** start of EXTRACT PROVIDED **

4. The device according to claim 2 wherein the location data comprises a plurality of machining operations at different locations on the perimeter frame and wherein the computer controller is arranged to position the clamp members in a common configuration during only some of the machining operations.

5. The device according to claim 2 wherein the computer controller is arranged to position clamp members which are arranged to clamp frame members opposite the location data of the machining head to be adjacent respective corners of the perimeter frame.

6. The device according to claim 2 wherein the computer controller is arranged to position at least one clamp member adjacent the location data of the machining head.

7. The device according to claim 1 wherein the computer controller is arranged to position the clamp members prior to supporting the perimeter frame on the work holder.

8. The device according to claim 1 wherein the computer controller is arranged to position only some of the clamp members to engage the perimeter frame and is arranged to position all of the clamp members to engage other perimeter frames of differing configuration.

9. The device according to claim 1 wherein the work holder is arranged to support the perimeter frame wholly on the clamp members which are supported for movement along the rails.

10. The device according to claim 1 wherein the computer controller is arranged to sense a configuration of the frame and compare the sensed configuration to the preset instructions prior to machining the perimeter frame with the machining head.

11. The device according to claim 10 wherein there is provided a sensor switch on at least one of the clamp members arranged to engage the perimeter frame to sense the configuration of the frame.

12. The device according to claim 10 wherein there is provided a sensor switch on at least two clamp members arranged to engage respective adjacent ones of the frame members of the perimeter frame to sense the configuration of the frame.

13. The device according to claim 10 wherein there is provided a motor arranged to displace at least some of the clamp members along the respective rails and wherein there is provided a sensor switch associated with at least one of the motors which is arranged to sense the configuration of the frame.

14. The device according to claim 1 wherein the support arm comprises a robotic arm having a base member and being arranged such that the machining head is arranged for movement about 6 axes relative to the base member so as to engage each of the frame members along a full length thereof.

15. The device according to claim 1 wherein there is provided a front surface machining tool and a rear surface machining tool arranged to be interchangeably supported on the machining head relative to one another, the front surface machining tool being arranged to engage a front side of each frame member in a common front side plane of the perimeter frame and the rear surface machining tool being arranged to engage a rear side of each frame member in a common rear side plane of the perimeter frame.

** end of EXTRACT PROVIDED **
** start of SOURCE EXCERPT **

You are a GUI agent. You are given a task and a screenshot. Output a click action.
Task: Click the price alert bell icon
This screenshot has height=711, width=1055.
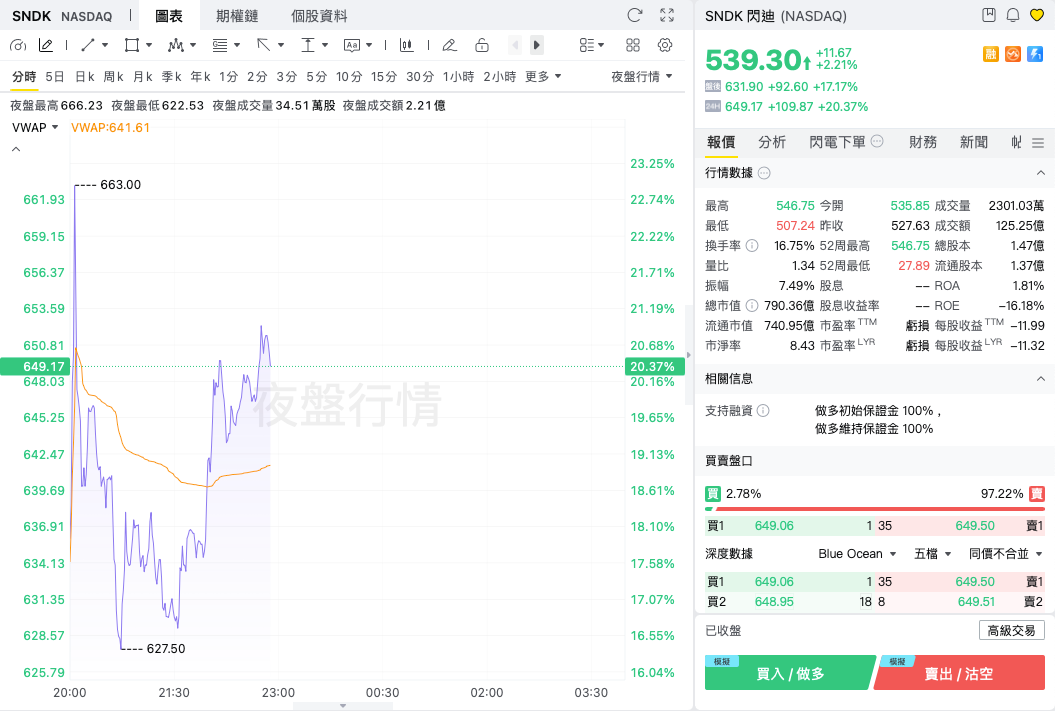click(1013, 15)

** end of SOURCE EXCERPT **

JOB 1 >>
Answer these questions about the frame-machining claims:
(a) In claim 14, about how many axes can the machining head move relative to the base member?
(b) In claim 9, what does the work holder support the perimeter frame wholly on?
(c) In claim 12, on at least how many clamp members is a sensor switch provided?
JOB 2 >> Carry the frame-machining claims forward from the end of claim 15.
The listing has no connection to the frame-machining claims.

FINAL RESULT 1 >>
(a) 6 axes
(b) The clamp members, which are supported for movement along the rails
(c) At least two

FINAL RESULT 2 >>
16. The device according to claim 1 wherein the support rails include a first fixed rail, a first movable rail oriented parallel to the first fixed rail and supported for movement at an adjustable spacing relative to the first fixed rail, a second fixed rail oriented perpendicularly to the first fixed rail, and a second movable rail oriented parallel to the second fixed rail and supported for movement at an adjustable spacing relative to the second fixed rail.

17. The device according to claim 16 wherein the first movable rail and the second movable rail are coupled to one another for relative sliding movement in two perpendicular directions.

18. The device according to claim 16 wherein at least one of the clamp members is supported on the each of the second fixed rail and the second movable rail for movement in a retracting direction between a working position and a retracted position across a plane of movement of the first movable rail.

19. The device according to claim 1 wherein each clamp member comprises two first clamping surfaces oriented perpendicularly in fixed relation to one another and being arranged to engage an outer side and a common rear side of the perimeter frame respectively and at least one second clamping surface arranged to confront a respective one of the first clamping surfaces, said at least one second clamping surface being supported for movement at an adjustable spacing relative to the respective first clamping surface so as to be arranged to clamp one of the frame members of the perimeter frame therebetween.

20. The device according to claim 20 wherein said at least one second clamping surface comprises a pair of second clamping surfaces, each being movable relative to a respective opposing one of the first clamping surfaces in a linear direction along a respective clamping axis and being rotatable relative to the opposing one of the first clamping surfaces about the clamping axis between a clamping position in alignment with the first clamping surface so as to be arranged to overlap the perimeter frame and an offset position in which the second clamping surface is not aligned with the first clamping surface such that the perimeter frame is readily releasable from the clamp member.

21. The device according to claim 1 wherein there is provided a frame support mounted on the support arm and arranged to support the perimeter frame thereon when the perimeter frame is released from the clamp members, the frame support being movable with the support arm between a working position arranged to support the perimeter frame thereon in engagement with the clamp members and a released position arranged to support the perimeter frame thereon separate from the work holder.

22. The device according to claim 21 wherein the frame support is supported adjacent the machining tool.

23. The device according to claim 21 wherein the frame support is spaced from the work holder in the released position.

24. The device according to claim 21 wherein the frame support comprises a hook member arranged to suspend the perimeter frame therefrom.

25. The device according to claim 21 wherein the frame support comprises a supporting surface arranged to support the perimeter frame thereon, the supporting surface being arranged to be substantially horizontal in the released position.

26. The device according to claim 21 wherein there is provided a clamp member on the frame support arranged to clamp the perimeter frame to the support arm.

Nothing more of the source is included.